Another Zeducation fan. I see you.

[–] [email protected] 73 points 3 months ago (1 children)

“This is yours now, son. A little bit of water spilled on it 3 weeks ago, so it will fall apart if you use it.”

[–] [email protected] 5 points 3 months ago

Or, "this was a table when it began the long journey from my house to yours, but it couldn't handle the vibrations of the journey (or didn't appreciate being disassembled so that it wouldn't have to stand up to the vibrations), so I now bequeath you this pile of fine wood (fine as in the pieces of wood used are very small)!"

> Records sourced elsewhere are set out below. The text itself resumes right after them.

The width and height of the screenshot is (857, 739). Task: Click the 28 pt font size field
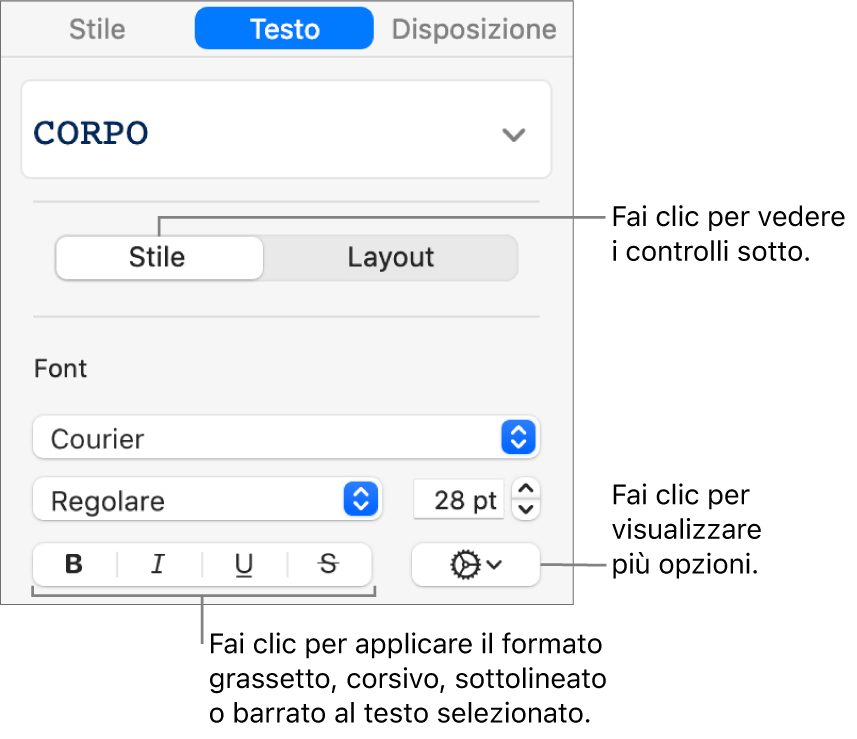click(459, 500)
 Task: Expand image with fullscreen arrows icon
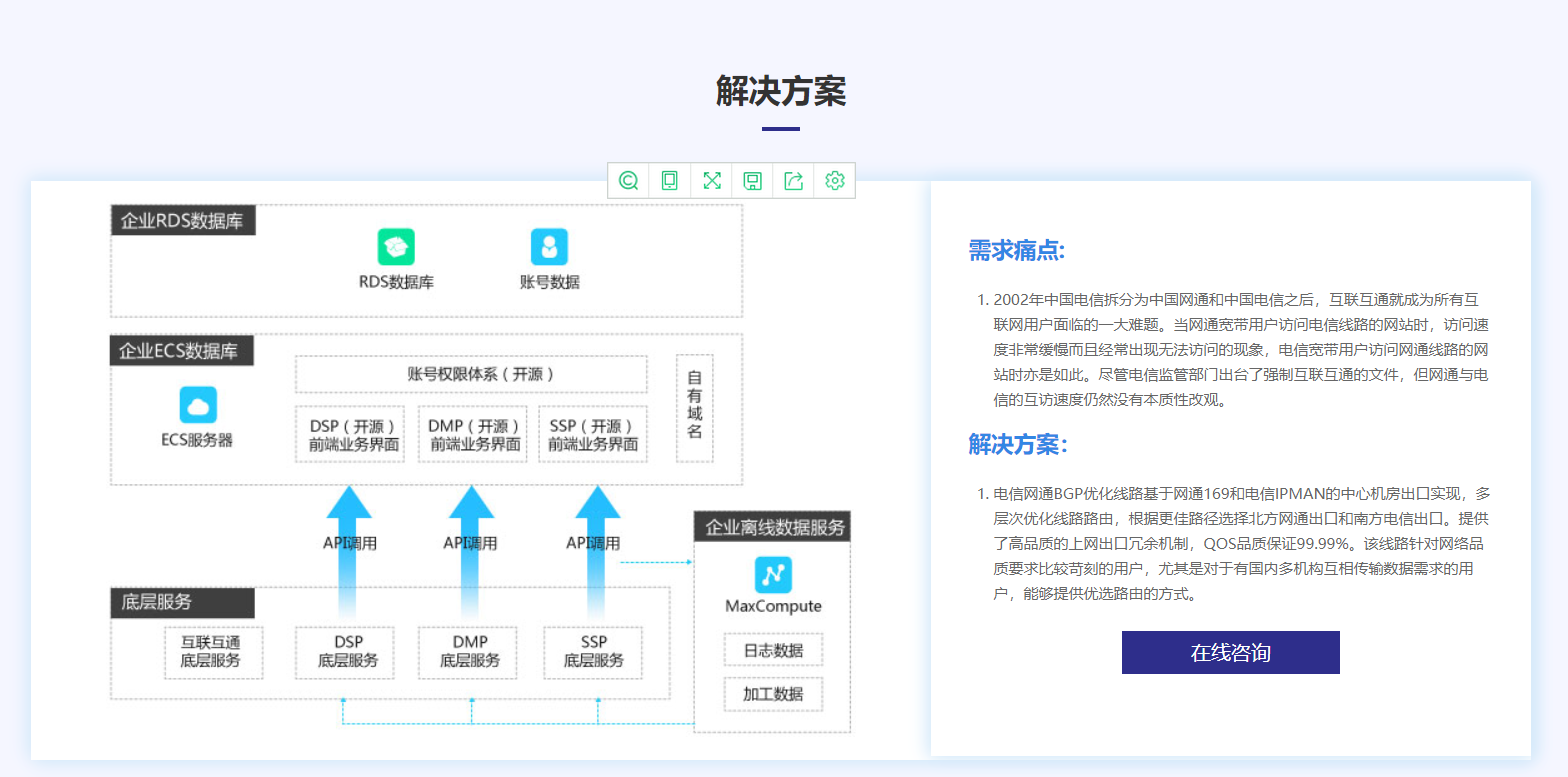(712, 181)
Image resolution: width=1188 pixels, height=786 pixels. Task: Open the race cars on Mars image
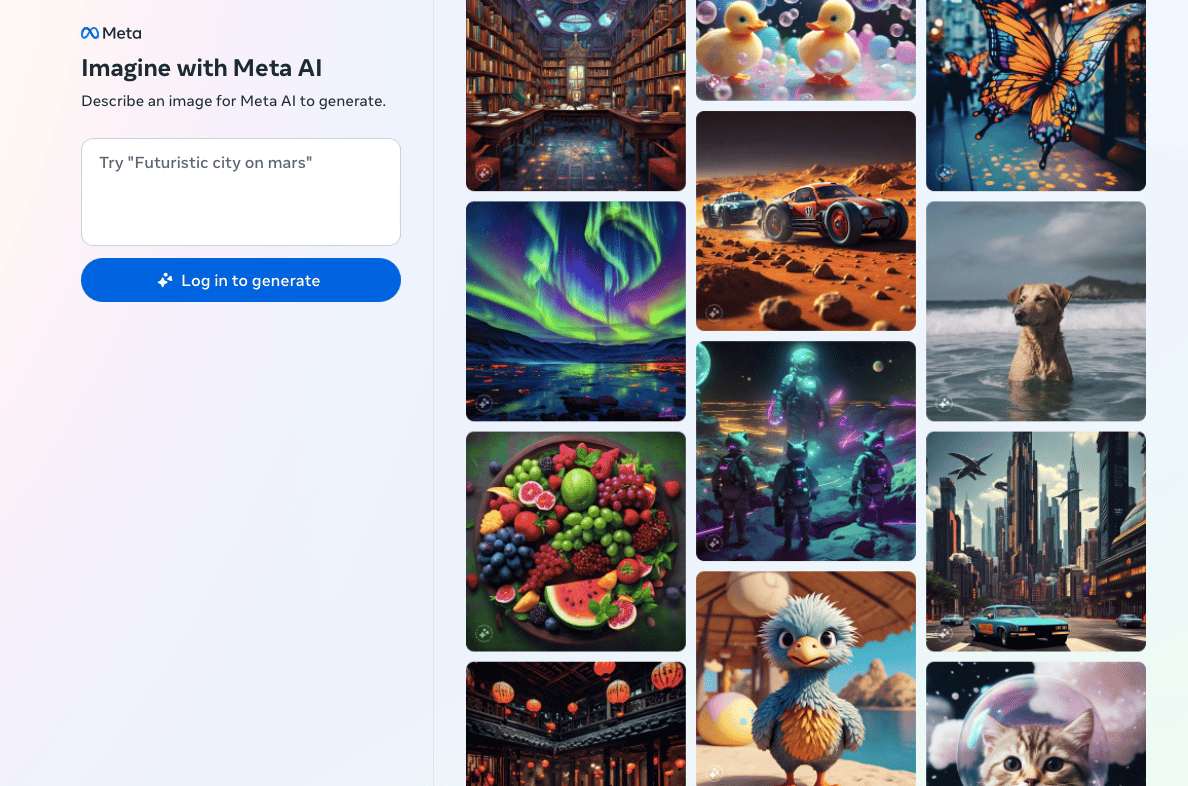click(805, 221)
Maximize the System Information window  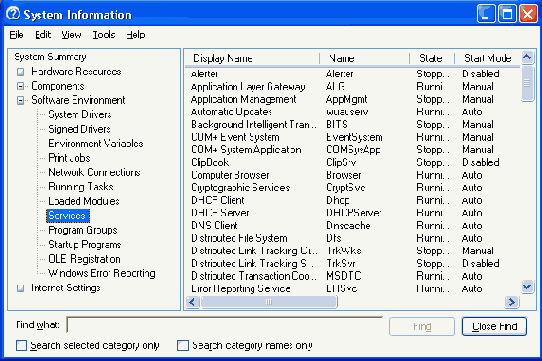tap(507, 14)
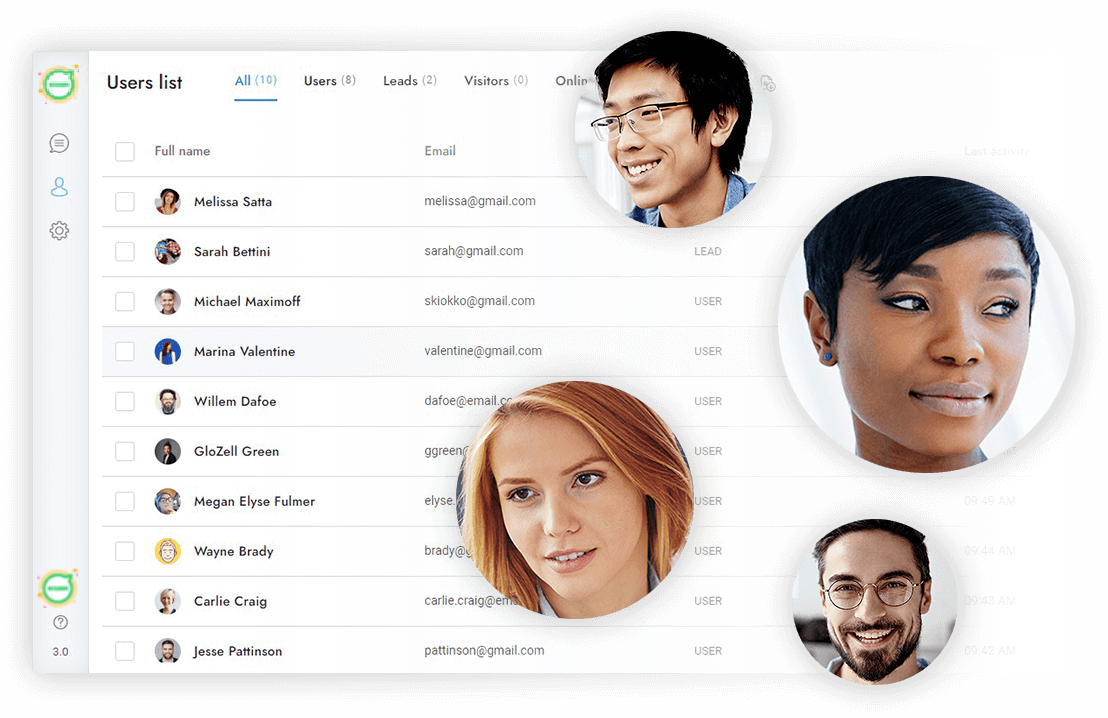Click the app logo at top of sidebar
This screenshot has height=718, width=1108.
(x=58, y=84)
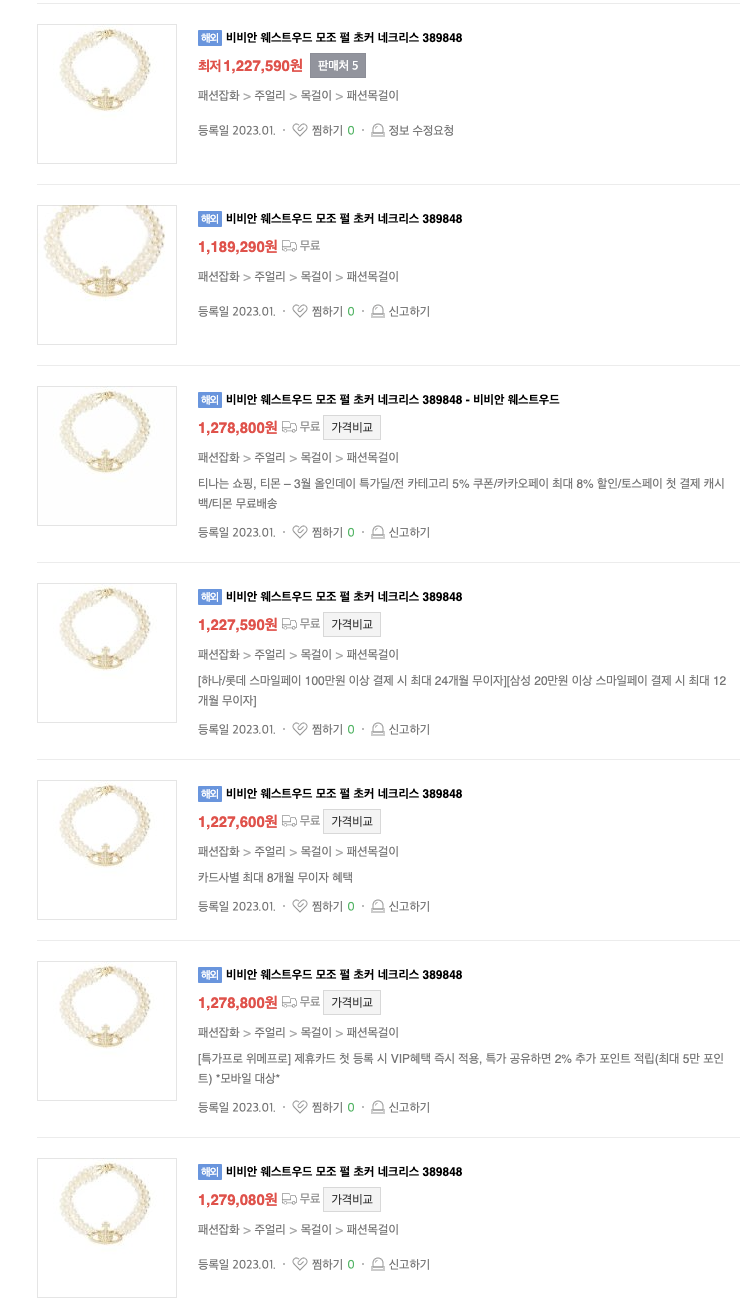Image resolution: width=740 pixels, height=1306 pixels.
Task: Open 가격비교 for the 1,227,600원 listing
Action: click(351, 822)
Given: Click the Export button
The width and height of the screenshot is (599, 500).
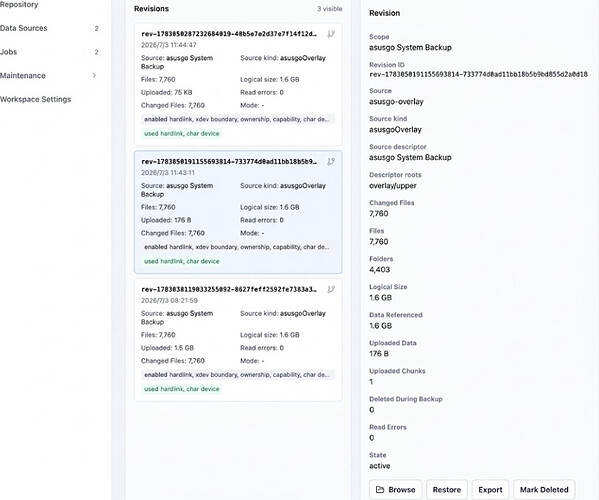Looking at the screenshot, I should (x=490, y=490).
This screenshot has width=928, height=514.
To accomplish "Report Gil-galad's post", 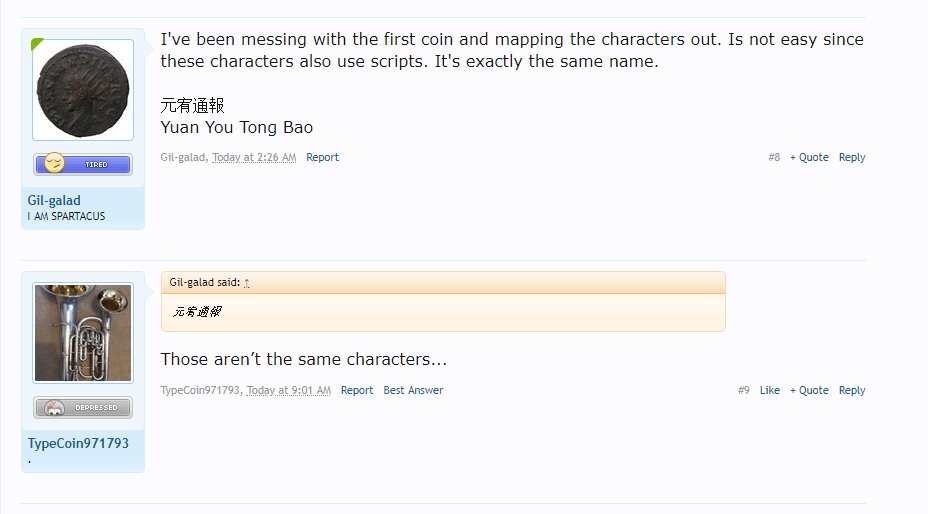I will (x=322, y=157).
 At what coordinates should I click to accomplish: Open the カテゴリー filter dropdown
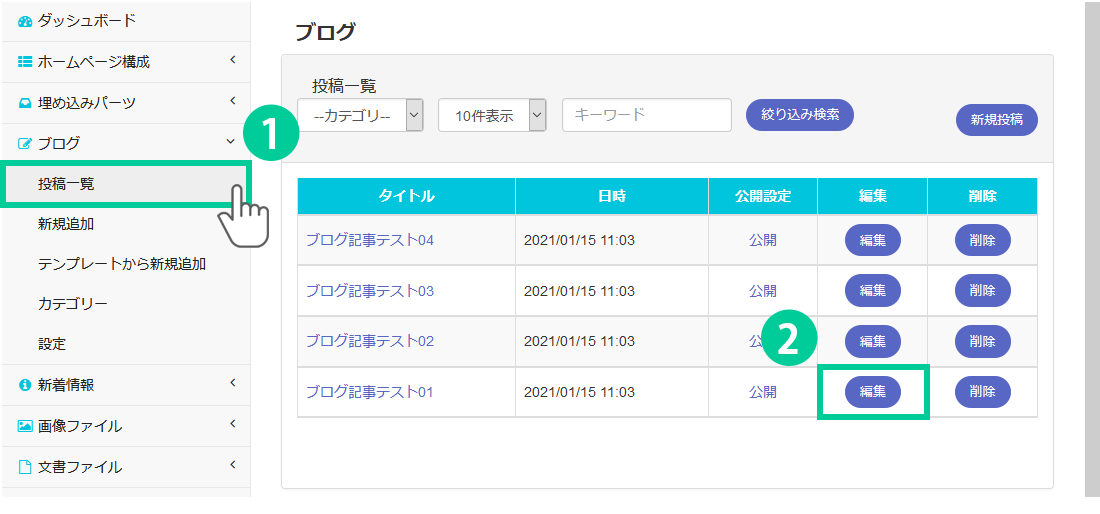[361, 115]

Though, tbf, that hasn't been my experience with IKEA furniture I've gotten. But it has been with the cheap Canadian Tire furniture I've gotten. Worst part is that it's not even priced lower than the IKEA stuff. So now I'm willing to drive almost 2h to get to the nearest IKEA if I don't feel like paying the even more ridiculous prices for the decent furniture sold at furniture stores.

[–] [email protected] 34 points 3 months ago (1 children)

That totally leads to Narnia

[–] [email protected] 16 points 3 months ago (4 children)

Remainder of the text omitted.